• [Your instructions]: Reproduce every line of the data below without any changes.

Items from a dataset
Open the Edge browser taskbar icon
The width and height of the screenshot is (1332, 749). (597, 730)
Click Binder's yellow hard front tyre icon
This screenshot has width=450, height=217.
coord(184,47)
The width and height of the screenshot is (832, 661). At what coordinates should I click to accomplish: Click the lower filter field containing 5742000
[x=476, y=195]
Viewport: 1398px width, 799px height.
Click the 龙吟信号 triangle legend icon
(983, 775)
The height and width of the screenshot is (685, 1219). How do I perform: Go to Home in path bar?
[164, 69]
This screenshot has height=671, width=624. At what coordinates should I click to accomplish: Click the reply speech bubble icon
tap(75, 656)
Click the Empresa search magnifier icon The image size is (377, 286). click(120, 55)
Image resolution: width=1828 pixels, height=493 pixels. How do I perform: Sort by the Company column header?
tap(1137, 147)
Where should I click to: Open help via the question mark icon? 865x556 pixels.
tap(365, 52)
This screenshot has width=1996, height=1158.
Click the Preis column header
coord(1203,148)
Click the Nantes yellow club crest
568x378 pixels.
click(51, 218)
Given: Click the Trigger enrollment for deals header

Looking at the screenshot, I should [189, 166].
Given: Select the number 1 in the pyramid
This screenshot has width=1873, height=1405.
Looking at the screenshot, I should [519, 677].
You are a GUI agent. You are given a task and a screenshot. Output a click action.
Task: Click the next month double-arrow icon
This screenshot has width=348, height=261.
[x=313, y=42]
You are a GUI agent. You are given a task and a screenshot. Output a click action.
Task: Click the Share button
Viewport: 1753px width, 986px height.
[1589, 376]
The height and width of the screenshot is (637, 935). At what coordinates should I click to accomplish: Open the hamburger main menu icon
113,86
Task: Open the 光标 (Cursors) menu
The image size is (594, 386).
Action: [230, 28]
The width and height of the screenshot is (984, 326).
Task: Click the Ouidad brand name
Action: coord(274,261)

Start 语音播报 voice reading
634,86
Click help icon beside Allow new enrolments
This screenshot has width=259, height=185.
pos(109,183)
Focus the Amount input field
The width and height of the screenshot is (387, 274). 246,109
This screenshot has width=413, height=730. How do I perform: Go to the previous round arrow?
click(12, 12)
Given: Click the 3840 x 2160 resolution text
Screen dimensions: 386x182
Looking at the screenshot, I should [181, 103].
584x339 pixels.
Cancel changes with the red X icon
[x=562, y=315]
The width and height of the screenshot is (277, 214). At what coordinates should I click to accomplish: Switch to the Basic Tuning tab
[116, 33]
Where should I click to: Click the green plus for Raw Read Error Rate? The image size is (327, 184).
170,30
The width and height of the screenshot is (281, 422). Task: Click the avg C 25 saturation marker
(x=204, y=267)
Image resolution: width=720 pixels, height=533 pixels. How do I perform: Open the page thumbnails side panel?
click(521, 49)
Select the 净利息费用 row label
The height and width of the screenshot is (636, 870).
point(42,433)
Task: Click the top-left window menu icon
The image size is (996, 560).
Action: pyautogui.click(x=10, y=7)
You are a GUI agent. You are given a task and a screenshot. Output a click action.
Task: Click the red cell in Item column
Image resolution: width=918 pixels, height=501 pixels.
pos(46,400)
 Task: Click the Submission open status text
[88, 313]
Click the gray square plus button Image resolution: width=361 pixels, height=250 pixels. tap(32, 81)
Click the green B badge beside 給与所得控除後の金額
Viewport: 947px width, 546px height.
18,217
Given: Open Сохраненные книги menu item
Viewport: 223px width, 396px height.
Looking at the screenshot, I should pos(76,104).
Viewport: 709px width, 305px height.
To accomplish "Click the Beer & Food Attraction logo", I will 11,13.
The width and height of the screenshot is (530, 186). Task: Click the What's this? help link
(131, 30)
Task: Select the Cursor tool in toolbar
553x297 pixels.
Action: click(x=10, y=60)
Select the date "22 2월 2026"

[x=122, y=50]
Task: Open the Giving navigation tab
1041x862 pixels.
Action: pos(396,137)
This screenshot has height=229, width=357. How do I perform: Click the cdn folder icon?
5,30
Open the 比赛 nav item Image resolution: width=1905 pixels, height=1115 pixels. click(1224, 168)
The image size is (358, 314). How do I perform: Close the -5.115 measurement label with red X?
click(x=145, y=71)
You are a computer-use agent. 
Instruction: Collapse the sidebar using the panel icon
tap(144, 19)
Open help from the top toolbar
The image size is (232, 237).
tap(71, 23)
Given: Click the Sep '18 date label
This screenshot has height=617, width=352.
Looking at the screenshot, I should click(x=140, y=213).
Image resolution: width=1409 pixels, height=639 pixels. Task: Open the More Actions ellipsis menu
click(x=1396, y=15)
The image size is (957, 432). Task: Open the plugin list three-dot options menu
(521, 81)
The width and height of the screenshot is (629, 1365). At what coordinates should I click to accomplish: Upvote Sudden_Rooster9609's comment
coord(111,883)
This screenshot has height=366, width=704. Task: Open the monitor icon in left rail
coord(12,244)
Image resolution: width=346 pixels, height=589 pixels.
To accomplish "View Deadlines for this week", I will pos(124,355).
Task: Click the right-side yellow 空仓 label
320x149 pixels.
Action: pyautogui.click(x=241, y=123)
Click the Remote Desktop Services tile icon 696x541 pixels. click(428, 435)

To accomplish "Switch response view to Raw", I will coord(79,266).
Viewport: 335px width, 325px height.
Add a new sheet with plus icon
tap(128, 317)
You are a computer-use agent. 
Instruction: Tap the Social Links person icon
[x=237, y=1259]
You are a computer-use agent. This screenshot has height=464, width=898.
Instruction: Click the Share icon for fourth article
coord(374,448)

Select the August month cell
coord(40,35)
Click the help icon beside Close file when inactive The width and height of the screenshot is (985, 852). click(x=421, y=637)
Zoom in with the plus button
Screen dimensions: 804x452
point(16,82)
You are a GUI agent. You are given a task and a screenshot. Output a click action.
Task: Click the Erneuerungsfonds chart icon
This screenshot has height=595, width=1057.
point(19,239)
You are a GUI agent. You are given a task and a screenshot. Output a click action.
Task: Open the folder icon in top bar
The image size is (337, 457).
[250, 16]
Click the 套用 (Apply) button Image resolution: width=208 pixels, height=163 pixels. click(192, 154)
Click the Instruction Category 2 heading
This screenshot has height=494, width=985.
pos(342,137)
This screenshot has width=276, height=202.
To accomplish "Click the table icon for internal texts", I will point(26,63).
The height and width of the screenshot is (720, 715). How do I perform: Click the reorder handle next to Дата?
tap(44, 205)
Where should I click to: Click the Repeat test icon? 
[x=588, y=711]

• [Complete answer]:
Open the Edge browser taskbar icon
The width and height of the screenshot is (1332, 749). (597, 730)
Click Binder's yellow hard front tyre icon
This screenshot has width=450, height=217.
coord(184,47)
The width and height of the screenshot is (832, 661). At what coordinates should I click to accomplish: Click the lower filter field containing 5742000
[x=476, y=195]
Viewport: 1398px width, 799px height.
Click the 龙吟信号 triangle legend icon
(983, 775)
The height and width of the screenshot is (685, 1219). How do I perform: Go to Home in path bar?
[164, 69]
This screenshot has height=671, width=624. At what coordinates should I click to accomplish: Click the reply speech bubble icon
tap(75, 656)
Click the Empresa search magnifier icon The image size is (377, 286). click(120, 55)
Image resolution: width=1828 pixels, height=493 pixels. How do I perform: Sort by the Company column header?
tap(1137, 147)
Where should I click to: Open help via the question mark icon? 865x556 pixels.
tap(365, 52)
This screenshot has width=1996, height=1158.
Click the Preis column header
coord(1203,148)
Click the Nantes yellow club crest
568x378 pixels.
click(51, 218)
Given: Click the Trigger enrollment for deals header

Looking at the screenshot, I should [189, 166].
Given: Select the number 1 in the pyramid
This screenshot has width=1873, height=1405.
Looking at the screenshot, I should [519, 677].
You are a GUI agent. You are given a task and a screenshot. Output a click action.
Task: Click the next month double-arrow icon
This screenshot has width=348, height=261.
[x=313, y=42]
You are a GUI agent. You are given a task and a screenshot. Output a click action.
Task: Click the Share button
Viewport: 1753px width, 986px height.
[1589, 376]
The height and width of the screenshot is (637, 935). At what coordinates should I click to accomplish: Open the hamburger main menu icon
113,86
Task: Open the 光标 (Cursors) menu
The image size is (594, 386).
Action: [230, 28]
The width and height of the screenshot is (984, 326).
Task: Click the Ouidad brand name
Action: coord(274,261)

Start 语音播报 voice reading
634,86
Click help icon beside Allow new enrolments
This screenshot has width=259, height=185.
pos(109,183)
Focus the Amount input field
The width and height of the screenshot is (387, 274). 246,109
This screenshot has width=413, height=730. How do I perform: Go to the previous round arrow?
click(12, 12)
Given: Click the 3840 x 2160 resolution text
Screen dimensions: 386x182
Looking at the screenshot, I should [181, 103].
584x339 pixels.
Cancel changes with the red X icon
[x=562, y=315]
The width and height of the screenshot is (277, 214). At what coordinates should I click to accomplish: Switch to the Basic Tuning tab
[116, 33]
Where should I click to: Click the green plus for Raw Read Error Rate? The image size is (327, 184).
170,30
The width and height of the screenshot is (281, 422). Task: Click the avg C 25 saturation marker
(x=204, y=267)
Image resolution: width=720 pixels, height=533 pixels. How do I perform: Open the page thumbnails side panel?
click(521, 49)
Select the 净利息费用 row label
The height and width of the screenshot is (636, 870).
point(42,433)
Task: Click the top-left window menu icon
The image size is (996, 560).
Action: pyautogui.click(x=10, y=7)
You are a GUI agent. You are given a task and a screenshot. Output a click action.
Task: Click the red cell in Item column
Image resolution: width=918 pixels, height=501 pixels.
pos(46,400)
 Task: Click the Submission open status text
[88, 313]
Click the gray square plus button Image resolution: width=361 pixels, height=250 pixels. tap(32, 81)
Click the green B badge beside 給与所得控除後の金額
Viewport: 947px width, 546px height.
18,217
Given: Open Сохраненные книги menu item
Viewport: 223px width, 396px height.
Looking at the screenshot, I should pos(76,104).
Viewport: 709px width, 305px height.
To accomplish "Click the Beer & Food Attraction logo", I will 11,13.
The width and height of the screenshot is (530, 186). Task: Click the What's this? help link
(131, 30)
Task: Select the Cursor tool in toolbar
553x297 pixels.
Action: click(x=10, y=60)
Select the date "22 2월 2026"

[x=122, y=50]
Task: Open the Giving navigation tab
1041x862 pixels.
Action: pos(396,137)
This screenshot has height=229, width=357. How do I perform: Click the cdn folder icon?
5,30
Open the 比赛 nav item Image resolution: width=1905 pixels, height=1115 pixels. click(1224, 168)
The image size is (358, 314). How do I perform: Close the -5.115 measurement label with red X?
click(x=145, y=71)
You are a computer-use agent. 
Instruction: Collapse the sidebar using the panel icon
tap(144, 19)
Open help from the top toolbar
The image size is (232, 237).
tap(71, 23)
Given: Click the Sep '18 date label
This screenshot has height=617, width=352.
Looking at the screenshot, I should click(x=140, y=213).
Image resolution: width=1409 pixels, height=639 pixels. Task: Open the More Actions ellipsis menu
click(x=1396, y=15)
The image size is (957, 432). Task: Open the plugin list three-dot options menu
(521, 81)
The width and height of the screenshot is (629, 1365). At what coordinates should I click to accomplish: Upvote Sudden_Rooster9609's comment
coord(111,883)
This screenshot has height=366, width=704. Task: Open the monitor icon in left rail
coord(12,244)
Image resolution: width=346 pixels, height=589 pixels.
To accomplish "View Deadlines for this week", I will pos(124,355).
Task: Click the right-side yellow 空仓 label
320x149 pixels.
Action: pyautogui.click(x=241, y=123)
Click the Remote Desktop Services tile icon 696x541 pixels. click(428, 435)

To accomplish "Switch response view to Raw", I will coord(79,266).
Viewport: 335px width, 325px height.
Add a new sheet with plus icon
tap(128, 317)
You are a computer-use agent. 
Instruction: Tap the Social Links person icon
[x=237, y=1259]
You are a computer-use agent. This screenshot has height=464, width=898.
Instruction: Click the Share icon for fourth article
coord(374,448)

Select the August month cell
coord(40,35)
Click the help icon beside Close file when inactive The width and height of the screenshot is (985, 852). click(x=421, y=637)
Zoom in with the plus button
Screen dimensions: 804x452
point(16,82)
You are a GUI agent. You are given a task and a screenshot. Output a click action.
Task: Click the Erneuerungsfonds chart icon
This screenshot has height=595, width=1057.
point(19,239)
You are a GUI agent. You are given a task and a screenshot. Output a click action.
Task: Open the folder icon in top bar
The image size is (337, 457).
[250, 16]
Click the 套用 (Apply) button Image resolution: width=208 pixels, height=163 pixels. click(192, 154)
Click the Instruction Category 2 heading
This screenshot has height=494, width=985.
pos(342,137)
This screenshot has width=276, height=202.
To accomplish "Click the table icon for internal texts", I will point(26,63).
The height and width of the screenshot is (720, 715). How do I perform: Click the reorder handle next to Дата?
tap(44, 205)
Where should I click to: Click the Repeat test icon? 
[x=588, y=711]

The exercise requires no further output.